Madam Speaker, in defending CORCAN's plan to rebuild the dairy herd at Joyceville and Collins Bay institutions, the minister and his parliamentary secretary have made claims that are completely divorced from reality.
Let us start with the minister's claim made in April. He said, “offenders who participate in [CORCAN] programs are three times less likely to reoffend and find themselves back in custody.”
This would be impressive if it were true, but what Correctional Service Canada actually says is the following: “Offenders who were employed in the community [post-release]...were almost three times less likely to be revoked with a new offence than those who were not employed.”

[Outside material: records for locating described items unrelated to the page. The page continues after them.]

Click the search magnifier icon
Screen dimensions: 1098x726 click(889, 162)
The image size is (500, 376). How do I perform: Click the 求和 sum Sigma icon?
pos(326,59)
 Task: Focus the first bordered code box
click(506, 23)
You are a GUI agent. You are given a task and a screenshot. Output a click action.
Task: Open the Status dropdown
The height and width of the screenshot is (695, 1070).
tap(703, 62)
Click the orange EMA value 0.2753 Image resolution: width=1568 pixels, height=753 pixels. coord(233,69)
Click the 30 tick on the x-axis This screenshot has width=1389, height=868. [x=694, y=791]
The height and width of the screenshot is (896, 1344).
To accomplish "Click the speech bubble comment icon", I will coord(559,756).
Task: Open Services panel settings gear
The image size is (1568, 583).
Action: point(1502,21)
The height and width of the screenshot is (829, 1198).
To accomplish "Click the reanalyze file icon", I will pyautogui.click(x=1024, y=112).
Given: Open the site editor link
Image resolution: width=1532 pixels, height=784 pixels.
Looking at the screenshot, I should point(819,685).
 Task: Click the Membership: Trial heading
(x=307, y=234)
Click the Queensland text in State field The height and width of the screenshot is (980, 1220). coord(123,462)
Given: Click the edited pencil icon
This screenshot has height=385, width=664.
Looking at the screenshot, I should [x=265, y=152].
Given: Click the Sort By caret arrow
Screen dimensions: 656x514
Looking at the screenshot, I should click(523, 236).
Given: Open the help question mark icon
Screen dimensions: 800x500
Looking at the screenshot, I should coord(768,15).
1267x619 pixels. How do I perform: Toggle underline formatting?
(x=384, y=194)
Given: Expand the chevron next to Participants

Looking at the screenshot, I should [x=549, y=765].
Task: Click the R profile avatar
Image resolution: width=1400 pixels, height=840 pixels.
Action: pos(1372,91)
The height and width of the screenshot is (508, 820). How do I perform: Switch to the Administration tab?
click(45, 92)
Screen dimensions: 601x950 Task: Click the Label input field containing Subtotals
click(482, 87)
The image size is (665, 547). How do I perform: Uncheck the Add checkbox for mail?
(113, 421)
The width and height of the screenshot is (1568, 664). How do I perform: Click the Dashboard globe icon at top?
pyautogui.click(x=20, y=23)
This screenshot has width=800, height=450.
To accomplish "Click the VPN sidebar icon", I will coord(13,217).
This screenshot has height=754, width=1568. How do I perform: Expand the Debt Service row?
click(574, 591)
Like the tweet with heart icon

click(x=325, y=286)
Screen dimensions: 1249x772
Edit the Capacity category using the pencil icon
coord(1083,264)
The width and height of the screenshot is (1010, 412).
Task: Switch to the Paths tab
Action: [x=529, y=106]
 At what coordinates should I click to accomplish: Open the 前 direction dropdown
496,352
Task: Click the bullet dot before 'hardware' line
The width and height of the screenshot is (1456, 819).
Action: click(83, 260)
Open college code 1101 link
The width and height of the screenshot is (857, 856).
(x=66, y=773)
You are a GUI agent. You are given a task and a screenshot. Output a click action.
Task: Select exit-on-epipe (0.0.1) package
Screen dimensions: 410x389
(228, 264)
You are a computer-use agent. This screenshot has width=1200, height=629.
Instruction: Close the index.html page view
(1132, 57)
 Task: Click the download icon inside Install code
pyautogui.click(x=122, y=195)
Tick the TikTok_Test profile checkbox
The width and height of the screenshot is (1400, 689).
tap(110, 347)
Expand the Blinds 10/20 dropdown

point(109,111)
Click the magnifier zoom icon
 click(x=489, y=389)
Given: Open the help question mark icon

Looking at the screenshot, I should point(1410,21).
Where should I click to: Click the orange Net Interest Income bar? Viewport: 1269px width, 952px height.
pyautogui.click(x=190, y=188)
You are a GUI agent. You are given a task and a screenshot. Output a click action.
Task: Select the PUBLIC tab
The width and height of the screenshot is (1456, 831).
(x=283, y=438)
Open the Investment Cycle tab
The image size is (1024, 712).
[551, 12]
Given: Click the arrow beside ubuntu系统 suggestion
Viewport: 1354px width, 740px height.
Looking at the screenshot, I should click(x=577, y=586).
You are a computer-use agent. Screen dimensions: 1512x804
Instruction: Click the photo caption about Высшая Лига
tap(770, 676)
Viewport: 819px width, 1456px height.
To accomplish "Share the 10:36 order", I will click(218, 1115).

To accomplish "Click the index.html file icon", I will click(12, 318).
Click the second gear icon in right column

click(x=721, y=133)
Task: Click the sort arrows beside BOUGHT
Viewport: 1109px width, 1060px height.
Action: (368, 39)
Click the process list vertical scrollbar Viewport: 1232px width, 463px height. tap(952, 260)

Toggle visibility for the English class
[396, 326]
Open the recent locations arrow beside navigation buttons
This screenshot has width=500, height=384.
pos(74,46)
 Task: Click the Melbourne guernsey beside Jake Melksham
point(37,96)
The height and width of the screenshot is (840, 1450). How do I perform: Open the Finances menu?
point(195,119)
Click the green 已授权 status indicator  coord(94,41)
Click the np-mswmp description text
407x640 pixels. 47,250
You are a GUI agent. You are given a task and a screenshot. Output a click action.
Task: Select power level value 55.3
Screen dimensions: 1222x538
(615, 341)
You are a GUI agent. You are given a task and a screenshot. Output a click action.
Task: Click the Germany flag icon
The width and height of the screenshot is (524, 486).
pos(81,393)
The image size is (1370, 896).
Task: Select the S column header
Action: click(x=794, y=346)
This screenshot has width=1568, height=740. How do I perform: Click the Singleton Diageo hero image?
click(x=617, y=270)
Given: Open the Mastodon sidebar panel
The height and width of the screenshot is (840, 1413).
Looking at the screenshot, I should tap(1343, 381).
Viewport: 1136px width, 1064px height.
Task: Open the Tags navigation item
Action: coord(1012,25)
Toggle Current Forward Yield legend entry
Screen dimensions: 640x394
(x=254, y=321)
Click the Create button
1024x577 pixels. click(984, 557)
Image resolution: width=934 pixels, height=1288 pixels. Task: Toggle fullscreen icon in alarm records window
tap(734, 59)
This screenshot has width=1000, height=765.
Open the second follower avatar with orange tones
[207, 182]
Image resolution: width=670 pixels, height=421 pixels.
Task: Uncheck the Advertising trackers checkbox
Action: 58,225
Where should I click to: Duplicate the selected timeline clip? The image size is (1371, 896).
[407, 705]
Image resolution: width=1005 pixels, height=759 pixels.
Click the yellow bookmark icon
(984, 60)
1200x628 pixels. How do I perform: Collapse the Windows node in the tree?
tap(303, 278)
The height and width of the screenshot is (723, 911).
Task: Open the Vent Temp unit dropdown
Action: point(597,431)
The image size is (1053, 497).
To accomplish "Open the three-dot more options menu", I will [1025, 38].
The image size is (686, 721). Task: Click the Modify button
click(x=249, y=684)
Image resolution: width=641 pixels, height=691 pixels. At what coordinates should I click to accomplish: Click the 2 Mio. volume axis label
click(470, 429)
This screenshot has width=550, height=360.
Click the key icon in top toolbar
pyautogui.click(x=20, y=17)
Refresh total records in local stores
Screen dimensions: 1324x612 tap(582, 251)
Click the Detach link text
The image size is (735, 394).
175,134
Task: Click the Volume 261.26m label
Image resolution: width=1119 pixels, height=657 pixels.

In other words, it is getting a job, not participating in a CORCAN program, that cuts the risk of reoffending. How likely is it that participating in a CORCAN program would help offenders to find a job? The answer is provided in the same Correctional Service document. It says, “Offenders employed with CORCAN were 1.09 times more likely than offenders employed in non-CORCAN institutional employment...to obtain a job in the community”.
To be clear, participating in a CORCAN program decreases an inmate's chances of reoffending by only 9%. It is not by two-thirds, as the minister claims. Frankly, 9% is pretty good compared to what happens if an inmate has been in the prison farm program. In 2009, the departmental report stated that, over the previous five years, 99 of the 25,000 offenders released found work in the agricultural sector. That is less than one half of 1%. In three of those five years, only a single former offender found work in the agricultural sector in Ontario, where Collins Bay and Joyceville are located.
Let us turn now to the parliamentary secretary's idyllic description of the prison farm program at Collins Bay. She said, “I can think of few experiences that were more meaningful than engaging with the offenders who are participating in this program. These men were naming baby calves and bottle-feeding them and were well on their way to transitioning to a life free from crime.”
If only this bore any resemblance whatsoever to reality. I note that the parliamentary secretary simply passed over the fact that, over a period of about a year, nearly 20 calves died in the prison farm for reasons officially characterized as “unknown causes”. How these deaths affected these offenders is unclear.
Here is what is actually like to be involved in the prison farm program taking care of cattle. I am quoting from an inmate, now free to report on his experiences at a prison farm. He said:
When I had to go in a take a baby calf away from her mother...they knew what we were doing, and they were going to do whatever was possible to stop that...[and] that affected me. Of course it affected me.... They would cry, the mother and the baby would be talking to each other, and it's—oh my God. And you know that hurt, that affected me.
The Liberals assure us that all inmates who work at the prison farm are volunteers, and besides, they are paid. To be clear, they are paid a maximum of $6.90 for a full day of work. One inmate noted that, after mandatory deductions were taken into account, it took him six months to save enough money to buy a pair of shoes.
Here is one other inmate's description of what it means to be a volunteer. He said, “ I was quietly 'warned' by a...manager here at Collins Bay Medium that the warden would consider any decision to quit work...as going against my Correctional Plan.... So, essentially I have been coerced into continuing to carry out labour for CORCAN Industries.”
This program is a disaster. Why do the Liberals not just admit it?